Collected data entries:
▼▼▼
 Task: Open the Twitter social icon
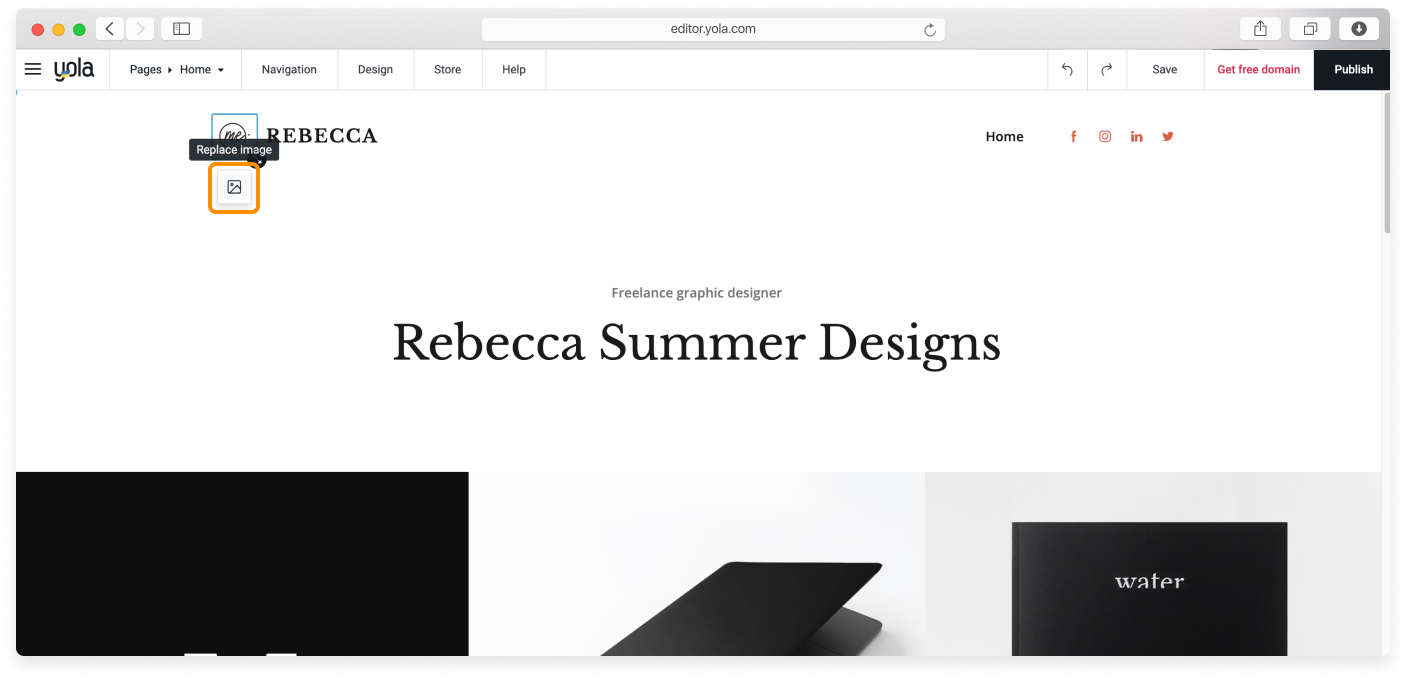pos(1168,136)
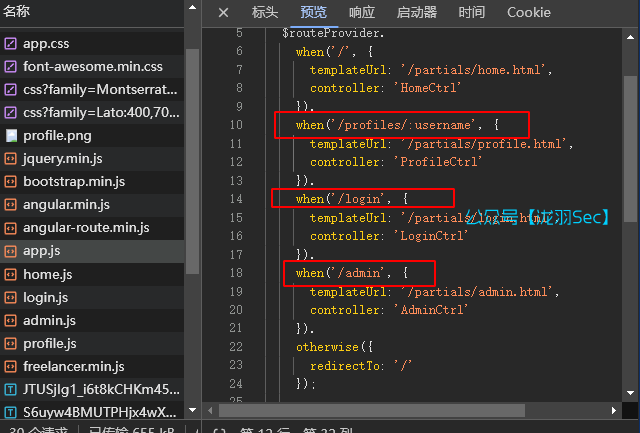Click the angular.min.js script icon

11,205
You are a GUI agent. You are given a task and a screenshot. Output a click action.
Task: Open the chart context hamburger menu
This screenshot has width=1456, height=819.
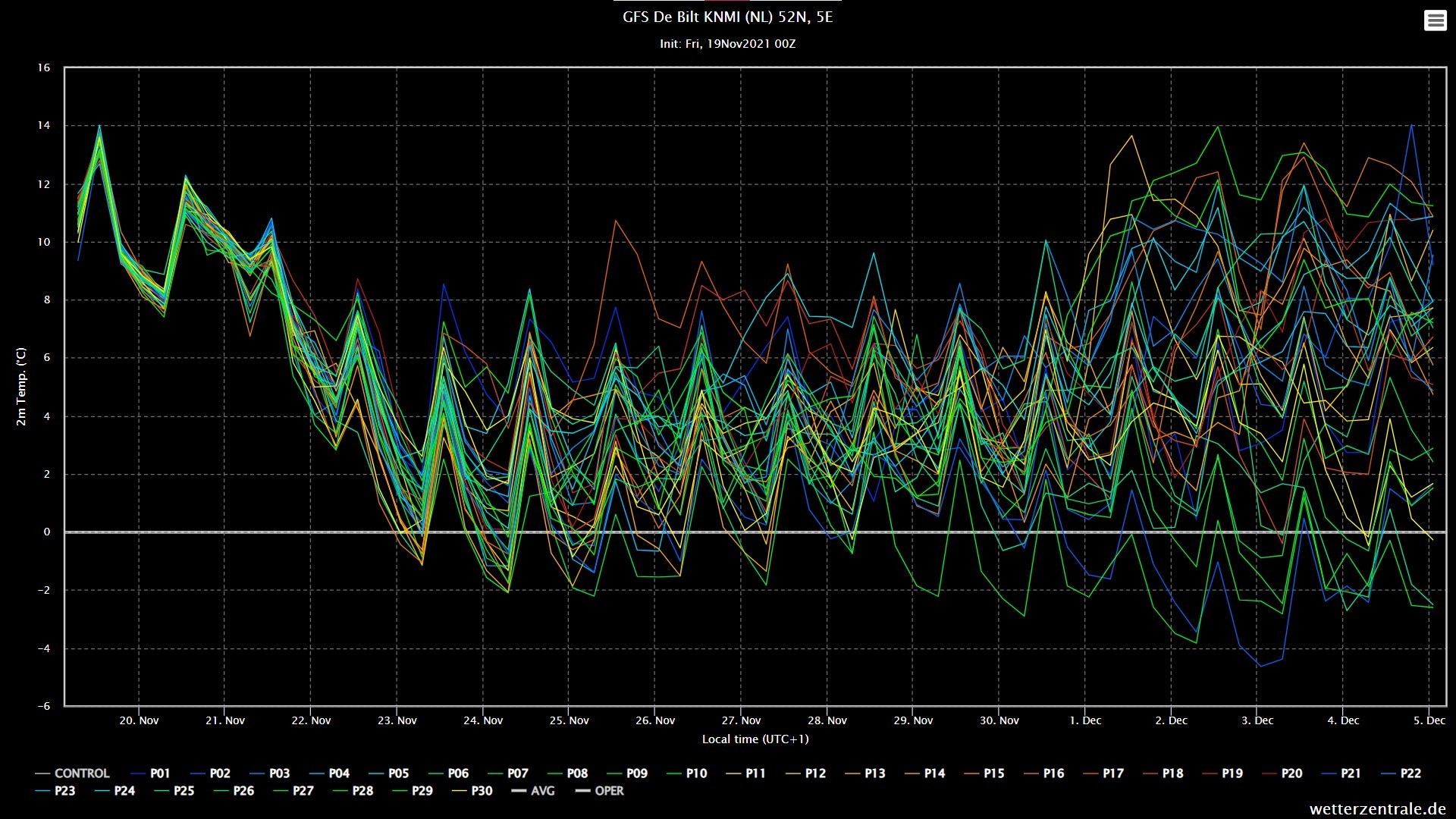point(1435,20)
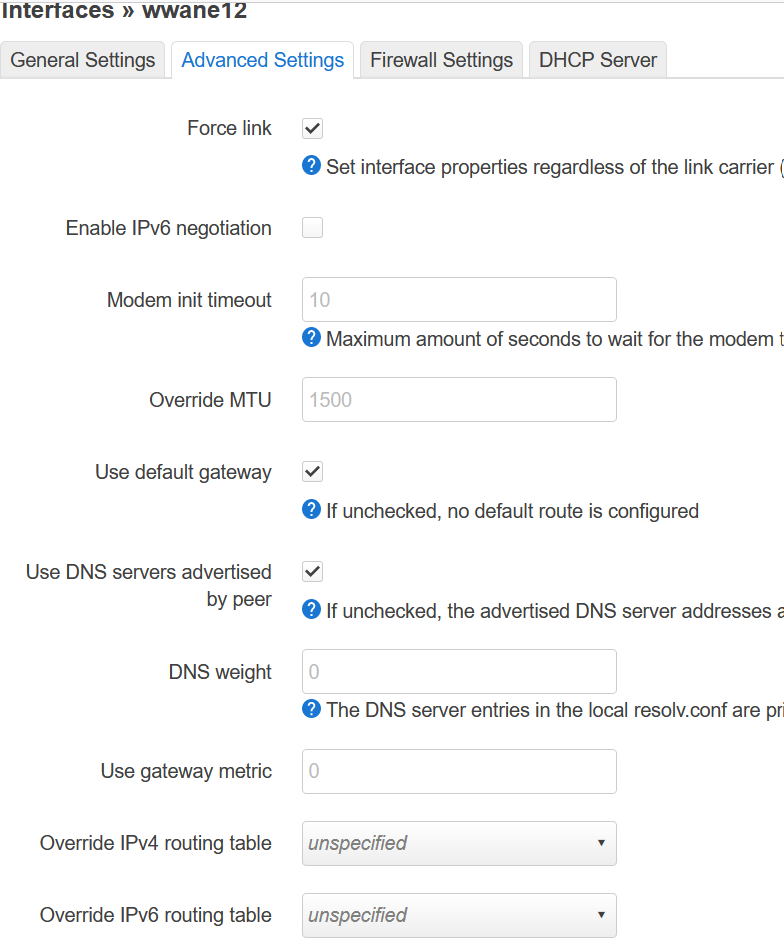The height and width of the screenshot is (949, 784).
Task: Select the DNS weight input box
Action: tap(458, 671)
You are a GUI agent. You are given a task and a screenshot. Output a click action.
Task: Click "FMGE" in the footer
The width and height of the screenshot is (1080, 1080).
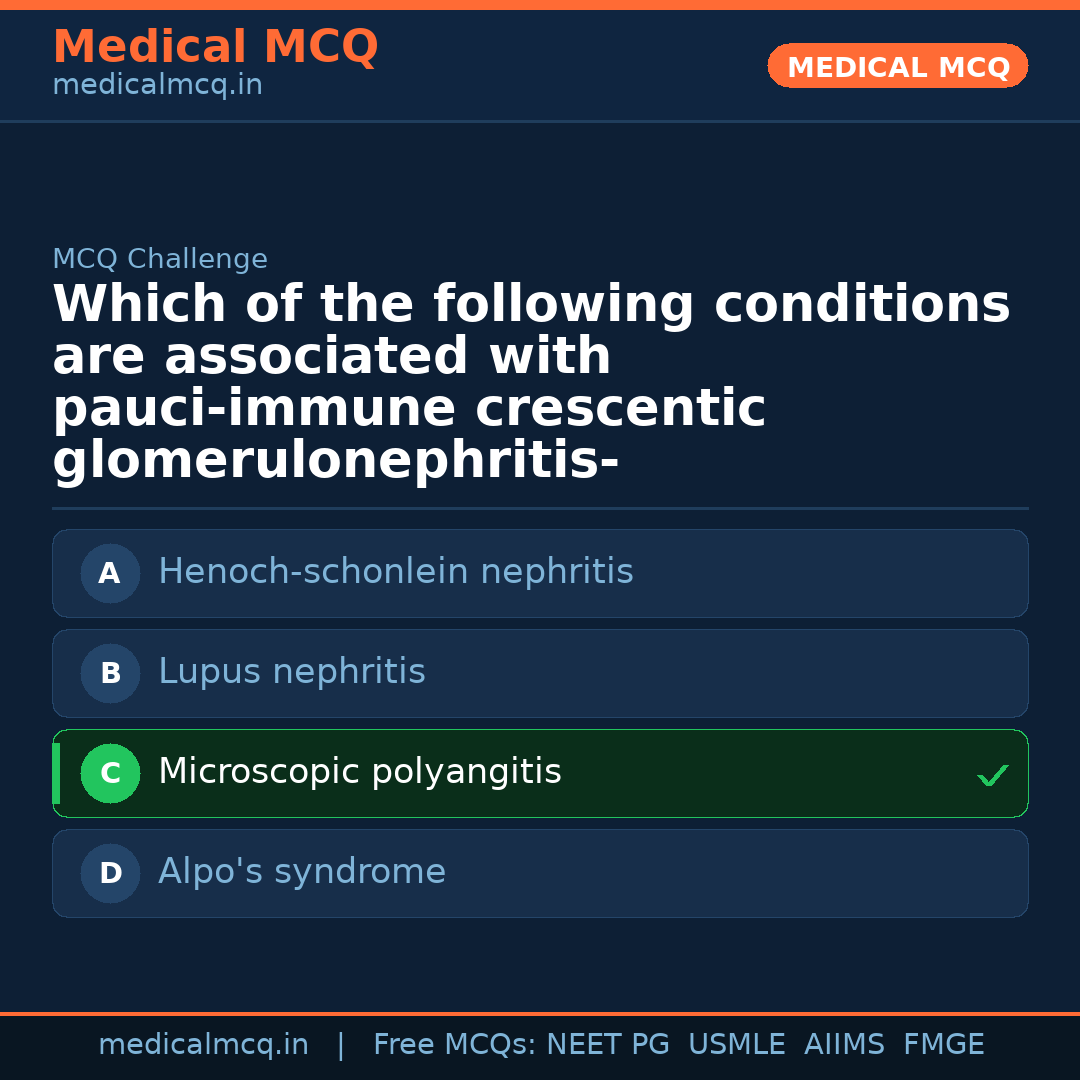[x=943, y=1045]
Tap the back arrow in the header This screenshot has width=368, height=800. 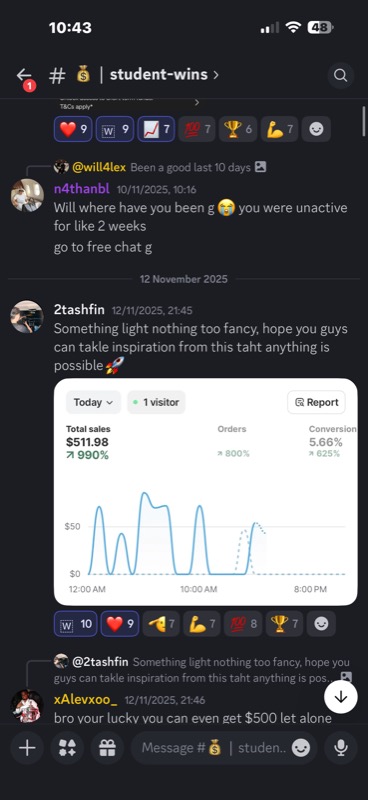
▲▲▲
ABOUT THIS EXERCISE: From the first line to the last, set down the records word for word and drop the images.

WRITTEN RESPONSE:
 Task: Open the Twitter social icon
pos(1168,136)
Click the angular.min.js script icon

11,205
You are a GUI agent. You are given a task and a screenshot. Output a click action.
Task: Open the chart context hamburger menu
This screenshot has width=1456, height=819.
point(1435,20)
The height and width of the screenshot is (949, 784).
Task: Select the DNS weight input box
Action: tap(458, 671)
You are a GUI agent. You are given a task and a screenshot. Output a click action.
Task: Click "FMGE" in the footer
The width and height of the screenshot is (1080, 1080).
[x=943, y=1045]
Tap the back arrow in the header This screenshot has width=368, height=800. 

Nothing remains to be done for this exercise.